Task prompt: Copy each line below that contains "computer".

Collected data:
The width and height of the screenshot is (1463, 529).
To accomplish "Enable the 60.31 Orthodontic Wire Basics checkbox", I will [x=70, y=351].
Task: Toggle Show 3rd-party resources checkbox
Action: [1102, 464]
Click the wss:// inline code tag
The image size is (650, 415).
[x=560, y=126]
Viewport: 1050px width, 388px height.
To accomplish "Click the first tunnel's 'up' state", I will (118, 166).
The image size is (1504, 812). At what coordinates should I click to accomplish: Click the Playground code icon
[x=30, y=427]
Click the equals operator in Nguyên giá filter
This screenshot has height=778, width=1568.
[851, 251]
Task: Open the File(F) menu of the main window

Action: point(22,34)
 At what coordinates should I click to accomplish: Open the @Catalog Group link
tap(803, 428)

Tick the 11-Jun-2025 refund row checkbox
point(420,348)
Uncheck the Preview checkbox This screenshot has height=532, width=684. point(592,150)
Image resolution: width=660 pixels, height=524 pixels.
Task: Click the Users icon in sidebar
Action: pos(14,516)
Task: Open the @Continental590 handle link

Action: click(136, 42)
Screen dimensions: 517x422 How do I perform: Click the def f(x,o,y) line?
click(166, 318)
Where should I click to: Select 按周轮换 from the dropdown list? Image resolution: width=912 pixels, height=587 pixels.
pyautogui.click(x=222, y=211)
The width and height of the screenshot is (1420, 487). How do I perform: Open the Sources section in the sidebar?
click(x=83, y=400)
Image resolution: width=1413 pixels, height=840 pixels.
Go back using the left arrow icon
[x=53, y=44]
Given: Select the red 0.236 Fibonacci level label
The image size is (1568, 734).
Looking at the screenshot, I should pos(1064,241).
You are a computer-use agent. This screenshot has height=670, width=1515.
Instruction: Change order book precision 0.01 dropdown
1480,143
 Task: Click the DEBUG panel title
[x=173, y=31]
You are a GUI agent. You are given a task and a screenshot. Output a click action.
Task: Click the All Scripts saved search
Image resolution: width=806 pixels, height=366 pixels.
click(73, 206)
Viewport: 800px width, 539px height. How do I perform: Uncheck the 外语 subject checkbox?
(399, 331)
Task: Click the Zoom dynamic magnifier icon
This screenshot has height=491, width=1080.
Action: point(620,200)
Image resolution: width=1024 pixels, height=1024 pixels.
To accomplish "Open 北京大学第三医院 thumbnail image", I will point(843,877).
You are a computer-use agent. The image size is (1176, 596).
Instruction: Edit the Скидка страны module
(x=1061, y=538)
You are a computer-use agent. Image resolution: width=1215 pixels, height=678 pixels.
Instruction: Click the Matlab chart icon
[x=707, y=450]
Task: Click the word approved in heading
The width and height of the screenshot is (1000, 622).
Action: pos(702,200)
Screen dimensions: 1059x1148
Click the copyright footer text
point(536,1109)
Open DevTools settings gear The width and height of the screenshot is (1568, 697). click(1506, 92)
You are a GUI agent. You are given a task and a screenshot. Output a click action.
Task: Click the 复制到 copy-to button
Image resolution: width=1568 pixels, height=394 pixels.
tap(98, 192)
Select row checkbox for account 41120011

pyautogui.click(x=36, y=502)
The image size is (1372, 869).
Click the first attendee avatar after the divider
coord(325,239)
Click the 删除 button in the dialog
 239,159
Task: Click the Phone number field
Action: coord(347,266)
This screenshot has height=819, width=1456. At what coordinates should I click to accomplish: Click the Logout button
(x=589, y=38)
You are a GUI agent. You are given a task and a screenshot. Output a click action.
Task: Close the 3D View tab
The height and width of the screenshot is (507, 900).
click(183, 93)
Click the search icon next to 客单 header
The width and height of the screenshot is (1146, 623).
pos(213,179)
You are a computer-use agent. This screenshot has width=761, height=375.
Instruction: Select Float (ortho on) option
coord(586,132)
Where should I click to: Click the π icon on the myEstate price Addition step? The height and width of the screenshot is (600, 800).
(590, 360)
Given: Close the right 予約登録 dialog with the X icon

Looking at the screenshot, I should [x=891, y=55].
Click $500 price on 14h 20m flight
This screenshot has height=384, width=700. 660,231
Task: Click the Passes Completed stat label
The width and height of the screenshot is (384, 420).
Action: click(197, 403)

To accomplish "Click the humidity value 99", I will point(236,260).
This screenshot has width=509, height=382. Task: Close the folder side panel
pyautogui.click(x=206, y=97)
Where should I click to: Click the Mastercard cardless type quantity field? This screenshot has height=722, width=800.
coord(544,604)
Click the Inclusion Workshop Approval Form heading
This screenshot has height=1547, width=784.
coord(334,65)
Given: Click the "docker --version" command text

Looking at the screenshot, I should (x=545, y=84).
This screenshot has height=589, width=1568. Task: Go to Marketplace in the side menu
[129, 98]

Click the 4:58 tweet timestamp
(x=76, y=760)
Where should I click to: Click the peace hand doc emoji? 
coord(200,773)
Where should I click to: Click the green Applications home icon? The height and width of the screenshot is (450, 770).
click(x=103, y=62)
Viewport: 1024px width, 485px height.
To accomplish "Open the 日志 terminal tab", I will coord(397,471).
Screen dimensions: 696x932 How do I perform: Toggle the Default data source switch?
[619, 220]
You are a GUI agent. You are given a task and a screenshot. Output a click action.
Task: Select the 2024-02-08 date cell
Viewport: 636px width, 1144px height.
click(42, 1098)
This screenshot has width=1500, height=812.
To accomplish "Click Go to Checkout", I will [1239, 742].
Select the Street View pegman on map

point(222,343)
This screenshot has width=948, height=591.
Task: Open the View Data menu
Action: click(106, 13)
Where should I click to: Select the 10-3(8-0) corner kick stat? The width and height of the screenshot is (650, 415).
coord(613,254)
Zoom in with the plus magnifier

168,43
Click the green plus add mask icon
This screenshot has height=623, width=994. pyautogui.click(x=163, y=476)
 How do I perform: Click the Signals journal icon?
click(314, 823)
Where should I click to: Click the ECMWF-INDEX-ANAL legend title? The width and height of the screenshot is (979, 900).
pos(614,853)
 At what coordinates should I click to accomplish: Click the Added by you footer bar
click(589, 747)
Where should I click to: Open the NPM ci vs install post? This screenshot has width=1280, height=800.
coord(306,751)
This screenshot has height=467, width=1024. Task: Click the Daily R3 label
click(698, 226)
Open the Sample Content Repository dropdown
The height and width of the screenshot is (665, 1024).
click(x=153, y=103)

Output:
You are a computer-use agent. This screenshot has height=670, width=1515.
You are a computer-use agent. The image size is (1176, 596).
You are a computer-use agent. Image resolution: width=1215 pixels, height=678 pixels.
You are a computer-use agent. This screenshot has width=761, height=375.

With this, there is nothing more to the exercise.